Orthodox Christians are sealed with the Holy Spirit at Chrismation, however, we must acquire the gifts of the Holy Spirit through our own actions and the grace of God in the sacraments of the Church. For example, an infant is baptized and chrismated but lives only a nominally Orthodox life during years of formation and falls away from the Church. This now grown infant had the seed of the Holy Spirit implanted with in him but it was never nourished or developed and He never acquired the fruits or gifts of the Holy Spirit. However, that seed stays with him and hopefully it will have a chance to blossom and produce the the gifts of the Holy Spirit. How?

Saint Innokenty Bishop of Alaska answers this important question in his writing "The Way into the Kingdom of Heaven":

   
Quote
Therefore, when a Christian, humbly and obediently, has accepted Christ’s faith in all its purity, without any corrections or misinterpretations, then the following are the requirements to receive the gifts of the Holy Spirit:

    Purity of heart and chastity

    Humility

    Listening to the voice of God

    Prayer

    Self-denial

    Reading the Holy Scriptures


    Sacraments of the Church, especially Holy Communion

    To receive gifts from the Holy Spirit, you must, first of all, cleanse your heart of sin, self-love, and pride. The Holy Spirit always surrounds us and wishes to fill us, but the evil nesting within us, like a wall, impedes His path.
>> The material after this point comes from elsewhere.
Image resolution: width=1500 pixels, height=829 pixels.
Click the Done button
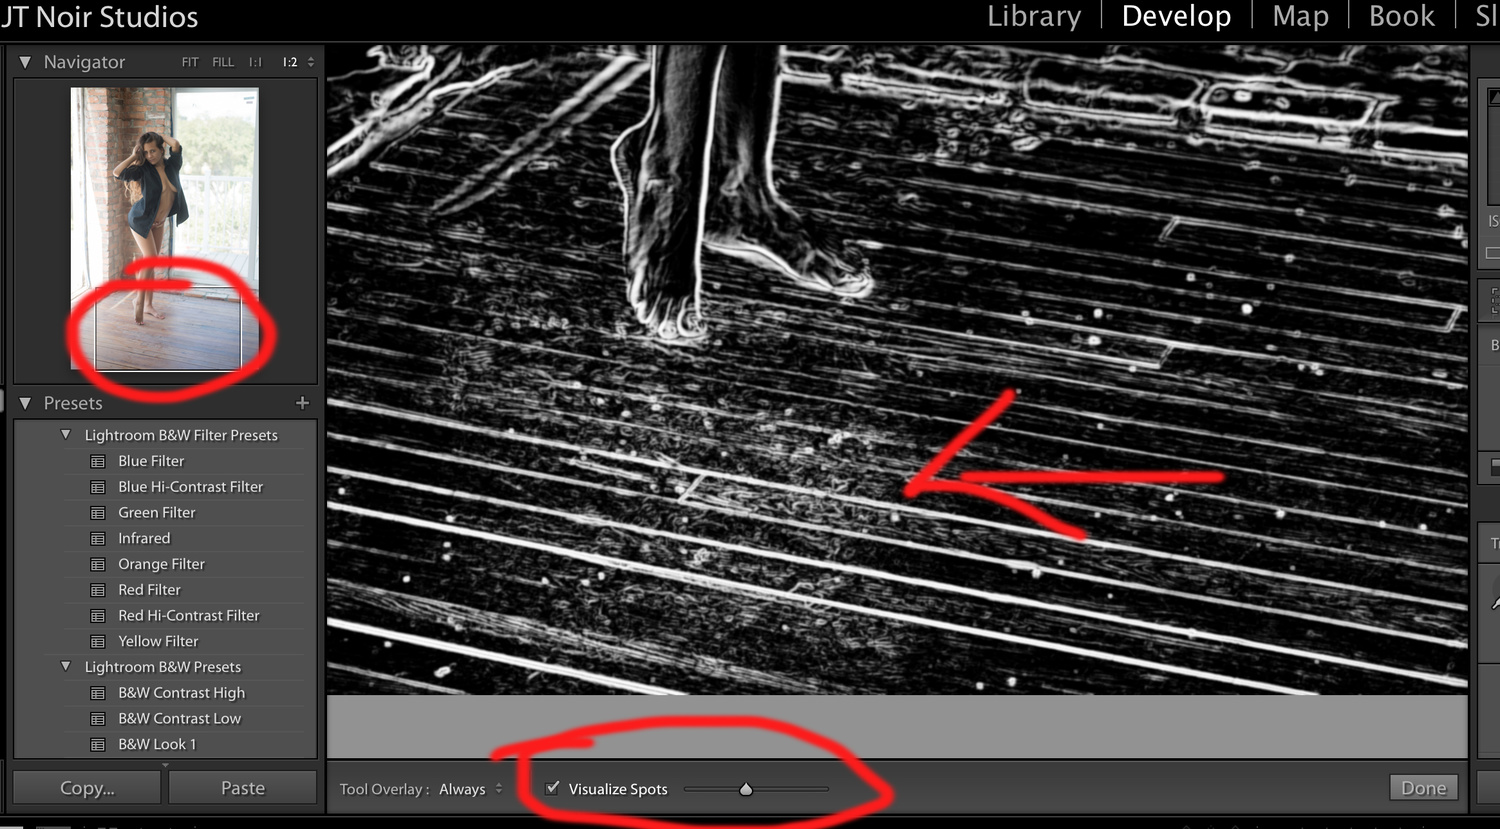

Any sin keeps the Holy Spirit away from us, but carnal impurity and pride are especially offensive to Him. So, if we do not want the Holy Spirit, Whom we received in Baptism, to depart from us, or if we have pushed Him away through our sinful life and now want Him to return, here is what we must do:

    1. Cleanse yourself with repentance and sincere confession. Then shun all sinful thoughts and wishes. In view of the terrible lewdness of contemporary society, a Christian must protect himself from all that may pollute his soul and keep his flesh from lustfulness. Indeed, our body was designed to be the temple of the Holy Spirit. When a person is clean internally and externally, the Holy Spirit settles within him. In the presence of chastity, the only obstacle for the Holy Spirit is your pride in your righteousness and your regard of His gifts as your just reward. If you have unfortunately defiled yourself, then stop sinning and repent. With a contrite heart regret that you have offended God, your most loving Father, and strive to live with greater vigilance. Then even you will be able to receive the Holy Spirit.

    2. One of the surest ways of attracting the Holy Spirit is by humility. Even if you are an honest, just, good, and merciful man, in a word, even though you may have achieved much goodness, keep considering yourself as an unworthy servant of God. Indeed, if we examine our good works more closely, we will see that none of them are completely beyond reproach. For example, if we give alms or help someone, how often do we add conceited, regretful, self-interested, judgmental, or other such unkind thoughts to our alms or help. Of course, every good deed always remains good, even when it is imperfect. It can be likened to gold which has value even before it is purified. But as gold becomes more precious when an experienced craftsman purifies and works it, so let us entrust our good deeds to the Heavenly Master that He will make them even more valuable.

    Thus, if you wish your good deeds to please God, do not boast about them. You are not the master but only an apprentice. As craftsmanship gives value to gold, so a pure and unselfish Christian love, which stems from the Holy Spirit, gives value to our good deeds. Everything that is done without Christian love, i.e., without the Holy Spirit, is not yet a fully valued good deed. Without the Holy Spirit a person remains poor and pitiful.

    But humility consists not only of realizing your unworthiness but also of bearing the various sorrows and adversities of life with patience and without grumbling, considering them as sent or allowed by God for our benefit. Do not say, "How unfortunate I am!" But say, "I deserve a still greater punishment for my sins!" And ask God not so much to deliver you from adversities as to give you patience and courage to bear them.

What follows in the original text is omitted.